BEGIN Data for analysis
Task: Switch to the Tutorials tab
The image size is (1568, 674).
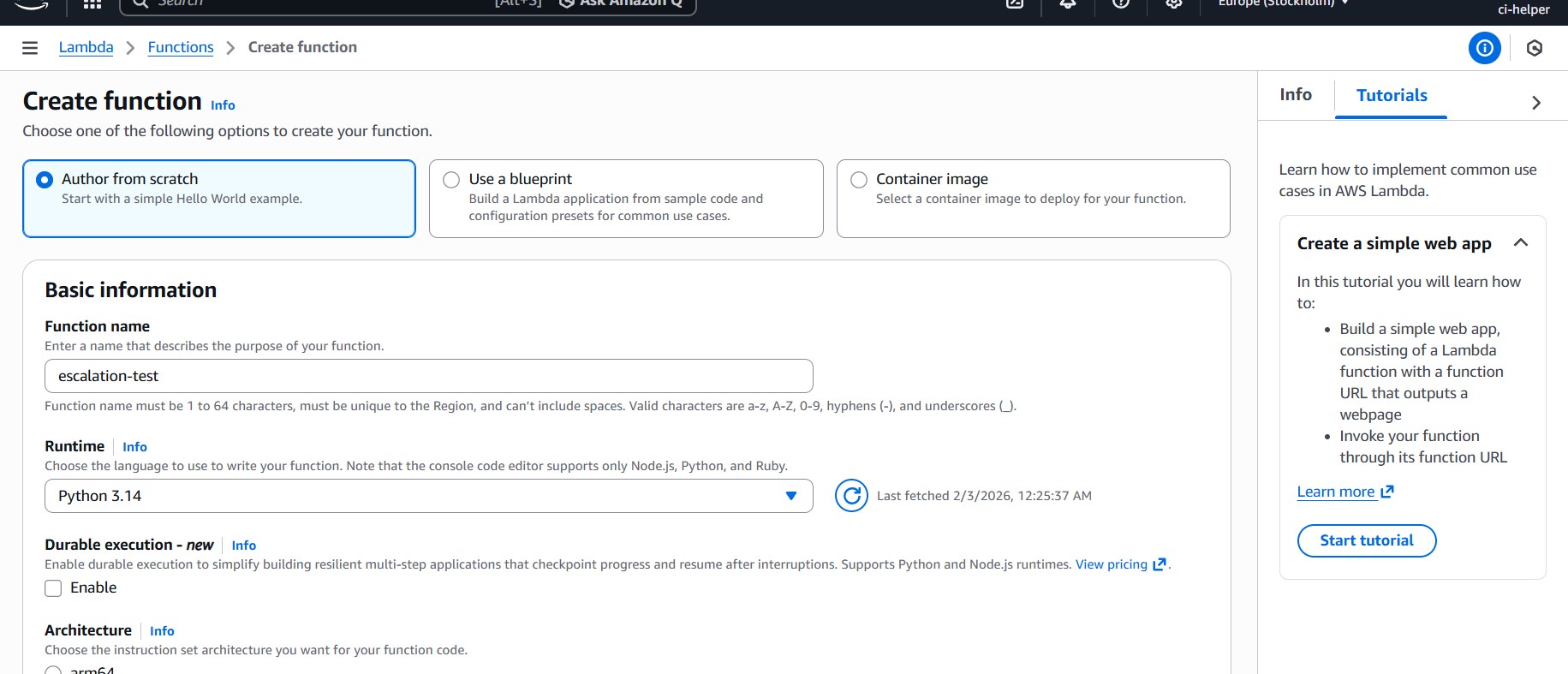Action: pos(1391,96)
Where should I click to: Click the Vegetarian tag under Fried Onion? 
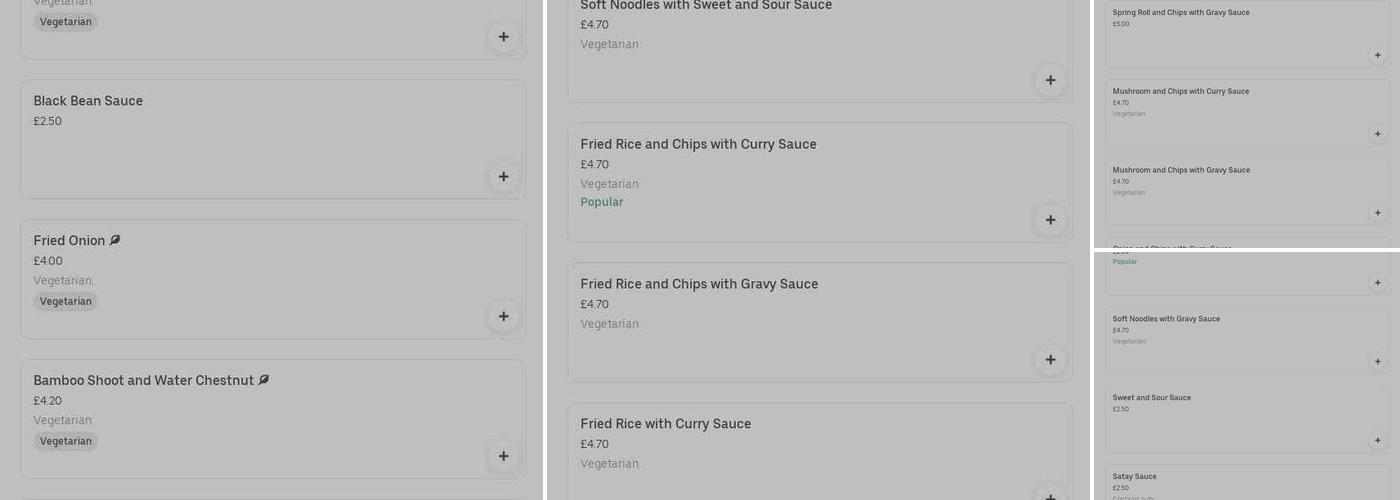coord(66,301)
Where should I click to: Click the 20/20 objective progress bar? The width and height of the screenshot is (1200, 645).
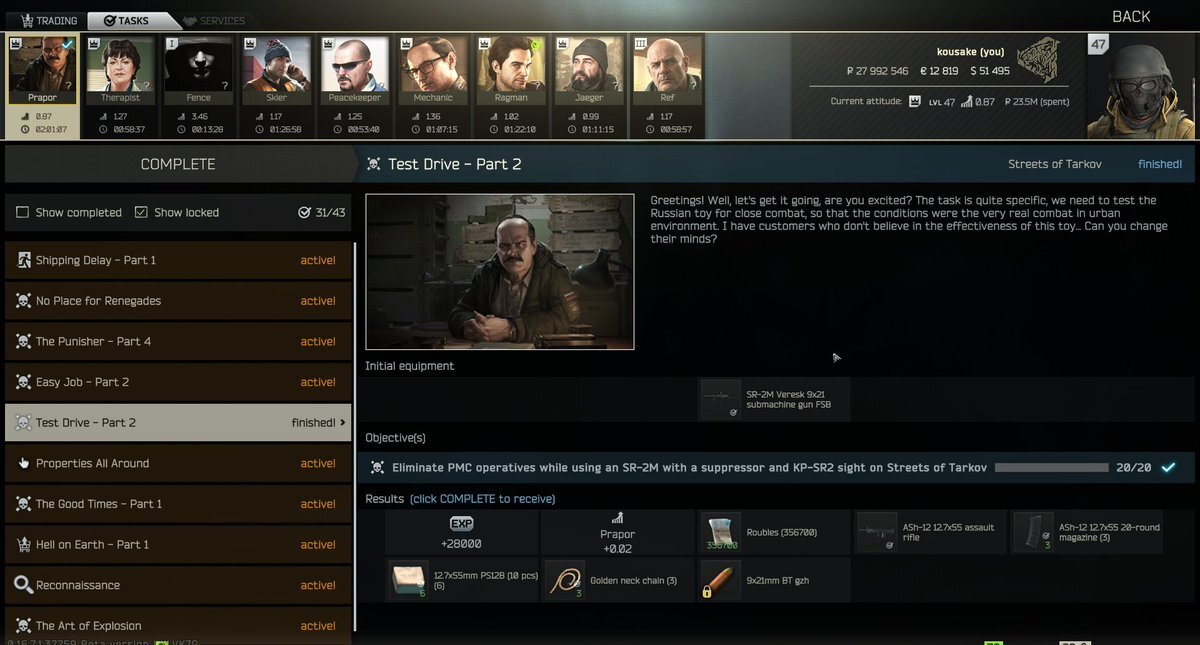coord(1051,467)
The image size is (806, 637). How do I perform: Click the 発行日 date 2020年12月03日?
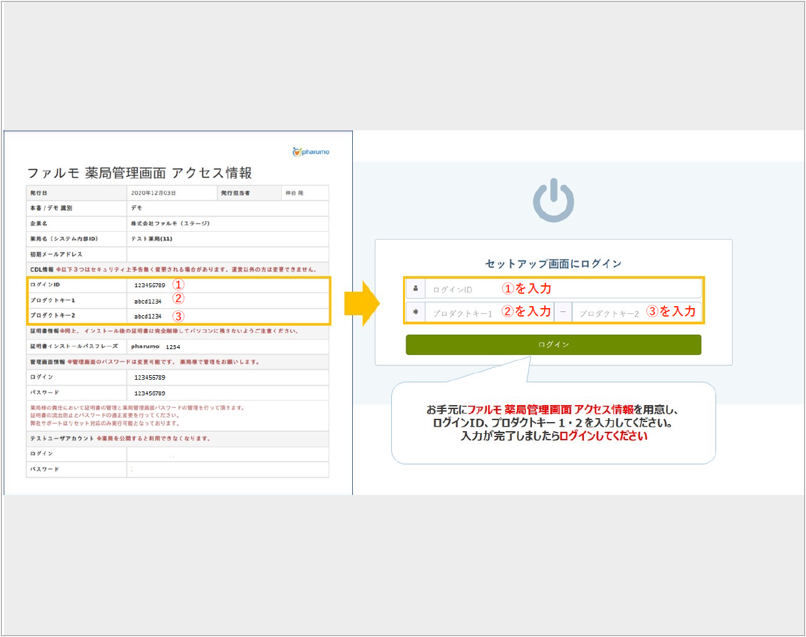[153, 192]
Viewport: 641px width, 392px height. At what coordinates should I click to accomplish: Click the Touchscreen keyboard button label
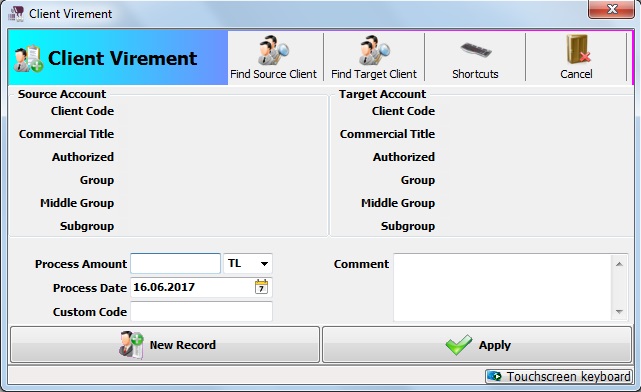(568, 376)
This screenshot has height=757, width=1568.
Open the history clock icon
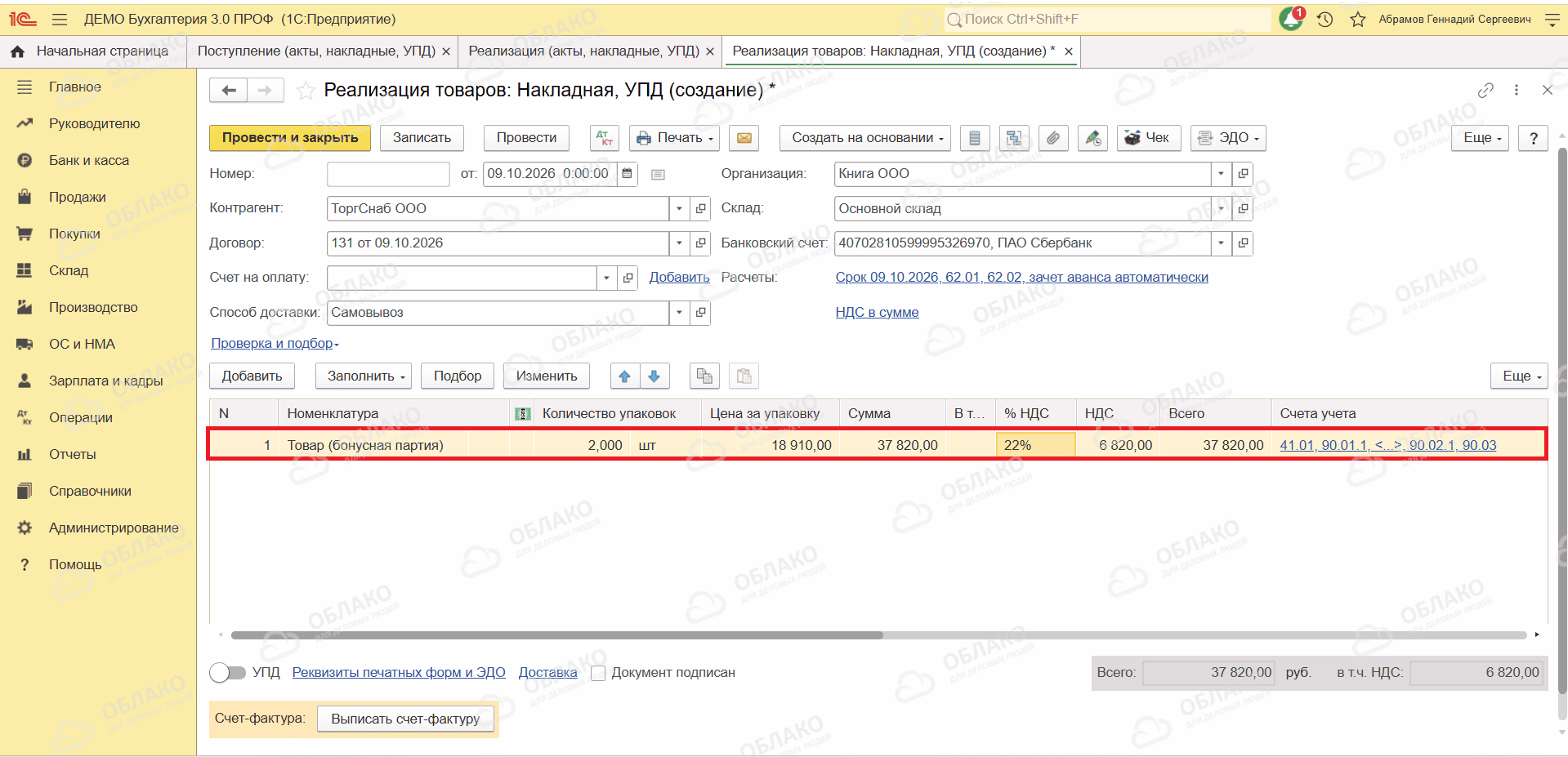pos(1325,20)
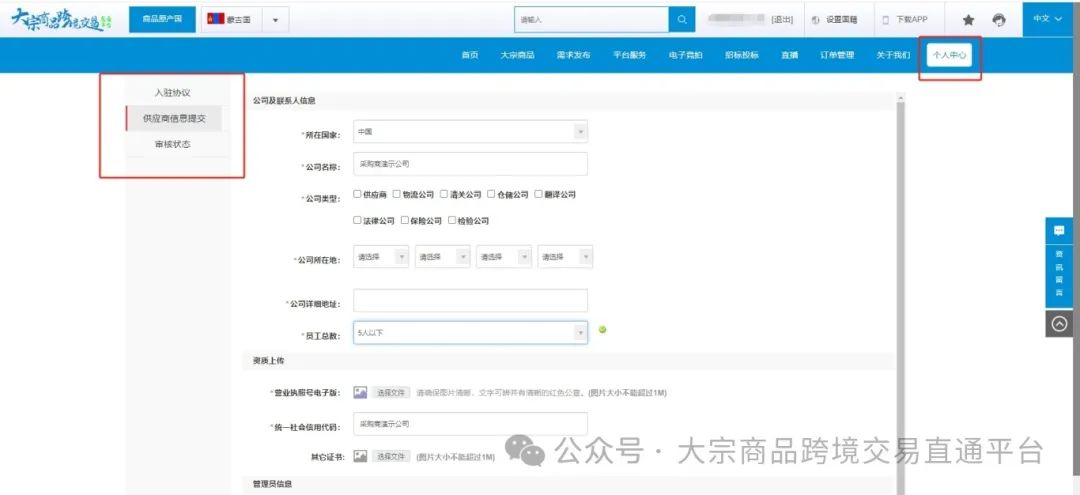The height and width of the screenshot is (495, 1080).
Task: Click the 退出 logout link
Action: pos(782,20)
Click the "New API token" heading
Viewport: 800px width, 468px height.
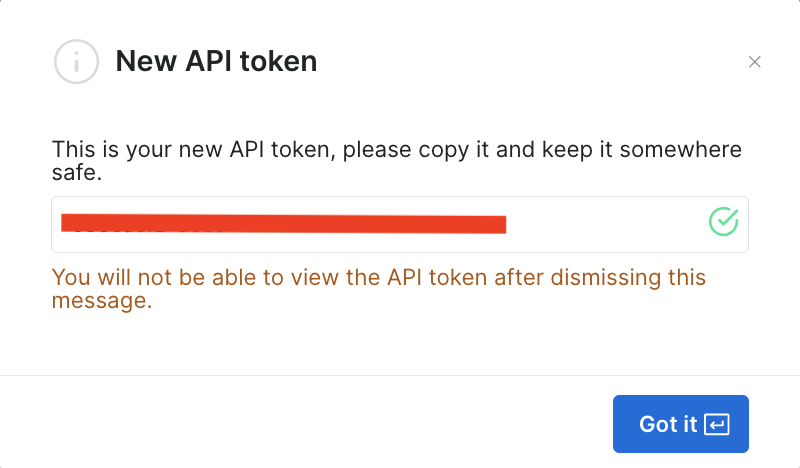tap(216, 62)
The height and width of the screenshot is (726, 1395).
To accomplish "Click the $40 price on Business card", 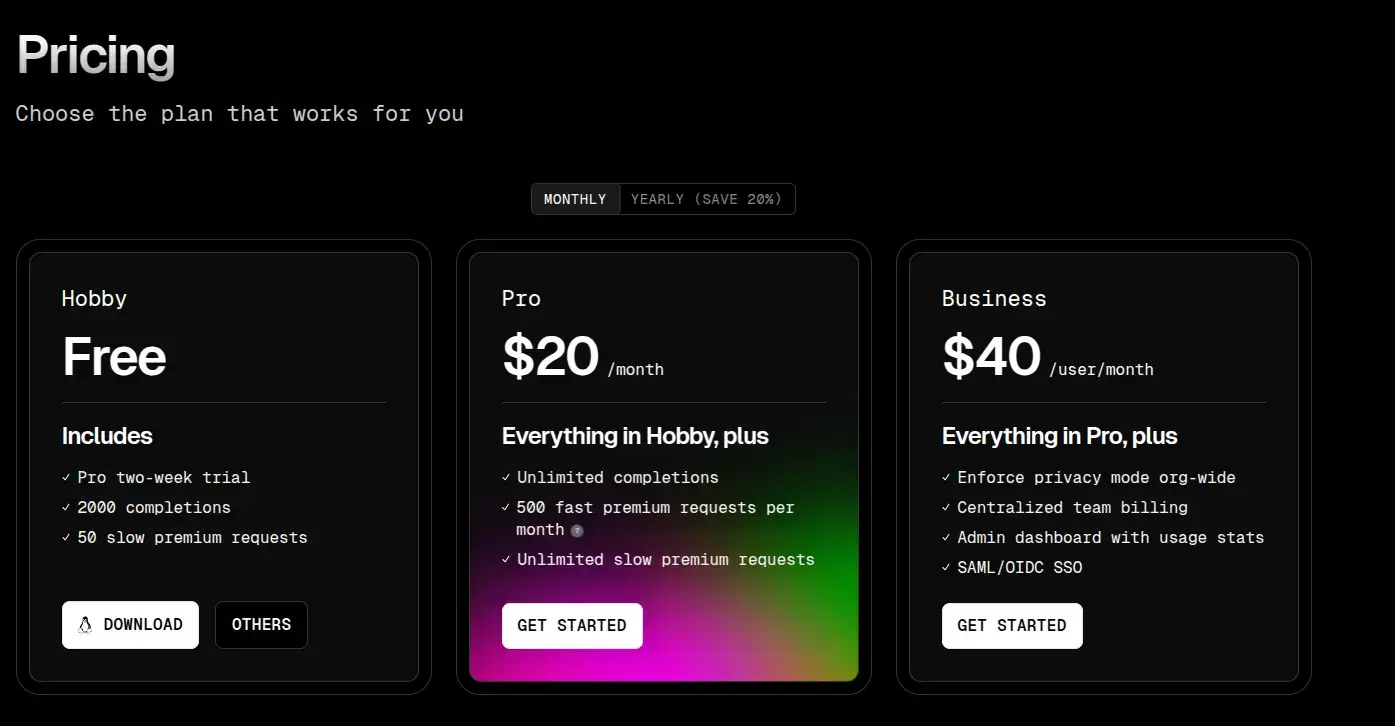I will coord(991,357).
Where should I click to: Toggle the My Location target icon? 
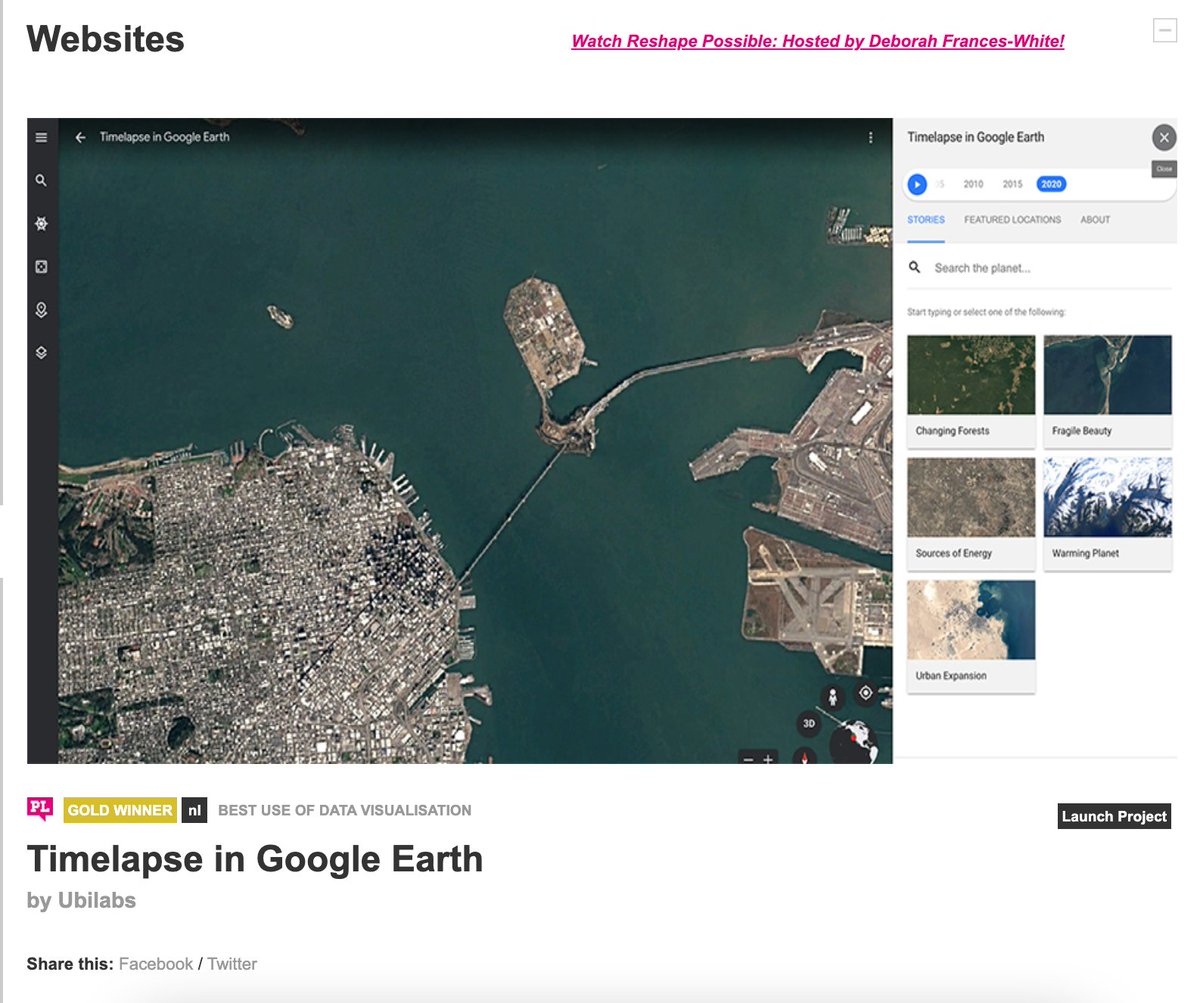pyautogui.click(x=865, y=693)
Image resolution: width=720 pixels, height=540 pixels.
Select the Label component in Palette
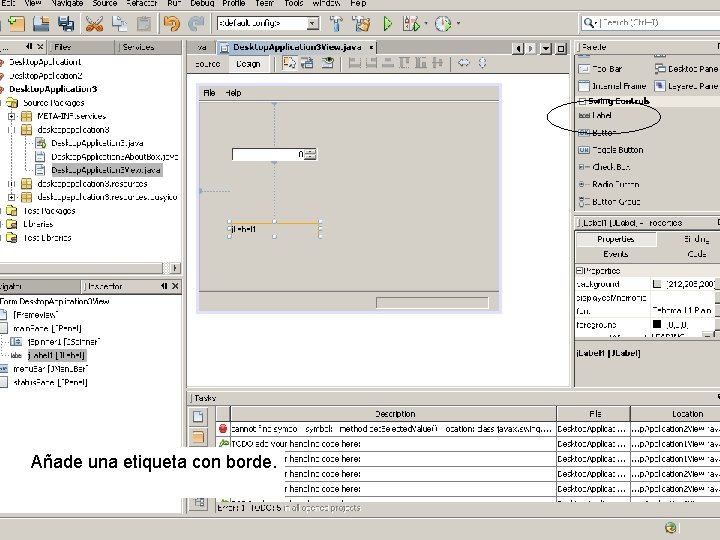point(602,116)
END Data for analysis
▸ **What you have to do**:
Your answer must be the lines from the one containing "Where should I click to: Toggle" through the last line of the records, both included, written out exactly and without pictures.

▸ **Answer**:
Where should I click to: Toggle the My Location target icon? 
pyautogui.click(x=865, y=693)
Image resolution: width=720 pixels, height=540 pixels.
Select the Label component in Palette
point(602,116)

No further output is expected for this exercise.